(Collected data)
((

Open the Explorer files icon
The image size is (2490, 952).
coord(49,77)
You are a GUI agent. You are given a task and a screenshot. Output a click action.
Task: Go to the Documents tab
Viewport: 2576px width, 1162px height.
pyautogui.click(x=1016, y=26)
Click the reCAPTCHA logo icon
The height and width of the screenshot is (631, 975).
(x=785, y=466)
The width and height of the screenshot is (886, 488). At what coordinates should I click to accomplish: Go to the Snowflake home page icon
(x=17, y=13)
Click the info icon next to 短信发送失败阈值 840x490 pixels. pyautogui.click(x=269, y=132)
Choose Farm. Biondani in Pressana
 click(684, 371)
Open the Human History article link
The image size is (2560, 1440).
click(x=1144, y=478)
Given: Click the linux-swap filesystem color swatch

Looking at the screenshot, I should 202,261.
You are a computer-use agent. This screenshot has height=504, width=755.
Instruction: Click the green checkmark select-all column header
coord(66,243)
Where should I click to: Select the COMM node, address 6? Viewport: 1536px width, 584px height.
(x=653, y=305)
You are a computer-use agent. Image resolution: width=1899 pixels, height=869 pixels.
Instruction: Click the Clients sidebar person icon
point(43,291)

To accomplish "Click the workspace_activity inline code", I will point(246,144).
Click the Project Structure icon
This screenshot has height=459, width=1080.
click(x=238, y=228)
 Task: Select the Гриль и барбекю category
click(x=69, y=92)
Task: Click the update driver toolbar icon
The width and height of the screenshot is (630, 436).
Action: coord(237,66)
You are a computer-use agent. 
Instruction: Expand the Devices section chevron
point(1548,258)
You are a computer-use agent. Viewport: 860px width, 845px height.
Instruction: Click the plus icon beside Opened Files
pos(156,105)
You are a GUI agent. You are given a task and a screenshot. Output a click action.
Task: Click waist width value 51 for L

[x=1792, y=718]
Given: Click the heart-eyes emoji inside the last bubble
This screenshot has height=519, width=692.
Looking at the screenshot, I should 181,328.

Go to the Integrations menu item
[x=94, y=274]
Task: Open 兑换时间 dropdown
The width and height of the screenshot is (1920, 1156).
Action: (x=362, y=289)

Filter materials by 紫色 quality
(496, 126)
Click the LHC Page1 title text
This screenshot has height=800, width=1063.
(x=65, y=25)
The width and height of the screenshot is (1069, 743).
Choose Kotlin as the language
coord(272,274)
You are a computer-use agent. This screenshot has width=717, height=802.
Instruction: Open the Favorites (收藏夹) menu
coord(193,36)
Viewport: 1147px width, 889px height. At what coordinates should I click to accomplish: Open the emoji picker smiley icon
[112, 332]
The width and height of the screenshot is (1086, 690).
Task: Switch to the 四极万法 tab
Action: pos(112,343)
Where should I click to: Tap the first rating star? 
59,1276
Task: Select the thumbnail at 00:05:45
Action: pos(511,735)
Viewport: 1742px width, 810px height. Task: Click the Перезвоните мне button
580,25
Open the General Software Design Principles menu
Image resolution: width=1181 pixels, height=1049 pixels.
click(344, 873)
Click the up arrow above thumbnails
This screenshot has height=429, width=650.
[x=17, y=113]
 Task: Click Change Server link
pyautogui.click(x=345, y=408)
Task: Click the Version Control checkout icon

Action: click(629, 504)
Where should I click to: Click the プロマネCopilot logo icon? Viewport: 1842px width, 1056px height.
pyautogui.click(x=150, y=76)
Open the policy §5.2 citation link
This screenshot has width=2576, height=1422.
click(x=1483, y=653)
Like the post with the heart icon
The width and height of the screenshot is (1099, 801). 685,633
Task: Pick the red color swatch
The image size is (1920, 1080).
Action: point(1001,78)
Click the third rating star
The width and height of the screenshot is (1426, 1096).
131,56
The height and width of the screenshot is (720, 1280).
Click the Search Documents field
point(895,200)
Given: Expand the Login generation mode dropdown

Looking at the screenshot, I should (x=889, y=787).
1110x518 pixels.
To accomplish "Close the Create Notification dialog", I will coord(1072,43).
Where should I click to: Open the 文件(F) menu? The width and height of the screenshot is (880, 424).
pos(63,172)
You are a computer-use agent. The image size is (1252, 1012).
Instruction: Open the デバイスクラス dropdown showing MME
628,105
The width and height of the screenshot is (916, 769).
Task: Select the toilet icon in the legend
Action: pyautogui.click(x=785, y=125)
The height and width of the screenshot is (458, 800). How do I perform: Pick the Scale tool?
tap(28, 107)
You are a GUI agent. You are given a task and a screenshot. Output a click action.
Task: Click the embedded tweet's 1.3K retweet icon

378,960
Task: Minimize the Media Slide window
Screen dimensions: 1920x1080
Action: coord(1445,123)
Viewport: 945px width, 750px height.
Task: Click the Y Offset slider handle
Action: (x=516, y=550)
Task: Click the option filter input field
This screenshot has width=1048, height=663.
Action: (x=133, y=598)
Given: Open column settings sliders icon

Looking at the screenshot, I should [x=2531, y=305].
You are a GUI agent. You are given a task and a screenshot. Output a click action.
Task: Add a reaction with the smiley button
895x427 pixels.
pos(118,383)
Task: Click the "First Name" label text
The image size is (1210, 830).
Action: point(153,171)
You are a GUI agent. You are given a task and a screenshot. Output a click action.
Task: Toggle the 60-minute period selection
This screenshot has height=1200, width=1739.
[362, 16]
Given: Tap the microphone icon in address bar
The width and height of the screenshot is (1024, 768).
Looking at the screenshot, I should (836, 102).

))

Instructions to follow => Write out the collected data above line for line, with no changes.

Exercise response =>
Open the Explorer files icon
The image size is (2490, 952).
coord(49,77)
You are a GUI agent. You are given a task and a screenshot. Output a click action.
Task: Go to the Documents tab
Viewport: 2576px width, 1162px height.
pyautogui.click(x=1016, y=26)
Click the reCAPTCHA logo icon
The height and width of the screenshot is (631, 975).
(x=785, y=466)
The width and height of the screenshot is (886, 488). At what coordinates should I click to accomplish: Go to the Snowflake home page icon
(x=17, y=13)
Click the info icon next to 短信发送失败阈值 840x490 pixels. pyautogui.click(x=269, y=132)
Choose Farm. Biondani in Pressana
 click(684, 371)
Open the Human History article link
The image size is (2560, 1440).
click(x=1144, y=478)
Given: Click the linux-swap filesystem color swatch

Looking at the screenshot, I should 202,261.
You are a computer-use agent. This screenshot has height=504, width=755.
Instruction: Click the green checkmark select-all column header
coord(66,243)
Where should I click to: Select the COMM node, address 6? Viewport: 1536px width, 584px height.
(x=653, y=305)
You are a computer-use agent. Image resolution: width=1899 pixels, height=869 pixels.
Instruction: Click the Clients sidebar person icon
point(43,291)

To accomplish "Click the workspace_activity inline code", I will point(246,144).
Click the Project Structure icon
This screenshot has height=459, width=1080.
click(x=238, y=228)
 Task: Select the Гриль и барбекю category
click(x=69, y=92)
Task: Click the update driver toolbar icon
The width and height of the screenshot is (630, 436).
Action: coord(237,66)
You are a computer-use agent. 
Instruction: Expand the Devices section chevron
point(1548,258)
You are a computer-use agent. Viewport: 860px width, 845px height.
Instruction: Click the plus icon beside Opened Files
pos(156,105)
You are a GUI agent. You are given a task and a screenshot. Output a click action.
Task: Click waist width value 51 for L

[x=1792, y=718]
Given: Click the heart-eyes emoji inside the last bubble
This screenshot has height=519, width=692.
Looking at the screenshot, I should 181,328.

Go to the Integrations menu item
[x=94, y=274]
Task: Open 兑换时间 dropdown
The width and height of the screenshot is (1920, 1156).
Action: (x=362, y=289)

Filter materials by 紫色 quality
(496, 126)
Click the LHC Page1 title text
This screenshot has height=800, width=1063.
(x=65, y=25)
The width and height of the screenshot is (1069, 743).
Choose Kotlin as the language
coord(272,274)
You are a computer-use agent. This screenshot has width=717, height=802.
Instruction: Open the Favorites (收藏夹) menu
coord(193,36)
Viewport: 1147px width, 889px height. At what coordinates should I click to accomplish: Open the emoji picker smiley icon
[112, 332]
The width and height of the screenshot is (1086, 690).
Task: Switch to the 四极万法 tab
Action: pos(112,343)
Where should I click to: Tap the first rating star? 
59,1276
Task: Select the thumbnail at 00:05:45
Action: pos(511,735)
Viewport: 1742px width, 810px height. Task: Click the Перезвоните мне button
580,25
Open the General Software Design Principles menu
Image resolution: width=1181 pixels, height=1049 pixels.
click(344, 873)
Click the up arrow above thumbnails
This screenshot has height=429, width=650.
[x=17, y=113]
 Task: Click Change Server link
pyautogui.click(x=345, y=408)
Task: Click the Version Control checkout icon

Action: click(629, 504)
Where should I click to: Click the プロマネCopilot logo icon? Viewport: 1842px width, 1056px height.
pyautogui.click(x=150, y=76)
Open the policy §5.2 citation link
This screenshot has width=2576, height=1422.
click(x=1483, y=653)
Like the post with the heart icon
The width and height of the screenshot is (1099, 801). 685,633
Task: Pick the red color swatch
The image size is (1920, 1080).
Action: point(1001,78)
Click the third rating star
The width and height of the screenshot is (1426, 1096).
131,56
The height and width of the screenshot is (720, 1280).
Click the Search Documents field
point(895,200)
Given: Expand the Login generation mode dropdown

Looking at the screenshot, I should (x=889, y=787).
1110x518 pixels.
To accomplish "Close the Create Notification dialog", I will coord(1072,43).
Where should I click to: Open the 文件(F) menu? The width and height of the screenshot is (880, 424).
pos(63,172)
You are a computer-use agent. The image size is (1252, 1012).
Instruction: Open the デバイスクラス dropdown showing MME
628,105
The width and height of the screenshot is (916, 769).
Task: Select the toilet icon in the legend
Action: pyautogui.click(x=785, y=125)
The height and width of the screenshot is (458, 800). How do I perform: Pick the Scale tool?
tap(28, 107)
You are a GUI agent. You are given a task and a screenshot. Output a click action.
Task: Click the embedded tweet's 1.3K retweet icon

378,960
Task: Minimize the Media Slide window
Screen dimensions: 1920x1080
Action: coord(1445,123)
Viewport: 945px width, 750px height.
Task: Click the Y Offset slider handle
Action: (x=516, y=550)
Task: Click the option filter input field
This screenshot has width=1048, height=663.
Action: (x=133, y=598)
Given: Open column settings sliders icon

Looking at the screenshot, I should [x=2531, y=305].
You are a GUI agent. You are given a task and a screenshot. Output a click action.
Task: Add a reaction with the smiley button
895x427 pixels.
pos(118,383)
Task: Click the "First Name" label text
The image size is (1210, 830).
Action: point(153,171)
You are a GUI agent. You are given a task and a screenshot. Output a click action.
Task: Toggle the 60-minute period selection
This screenshot has height=1200, width=1739.
[362, 16]
Given: Tap the microphone icon in address bar
The width and height of the screenshot is (1024, 768).
Looking at the screenshot, I should (836, 102).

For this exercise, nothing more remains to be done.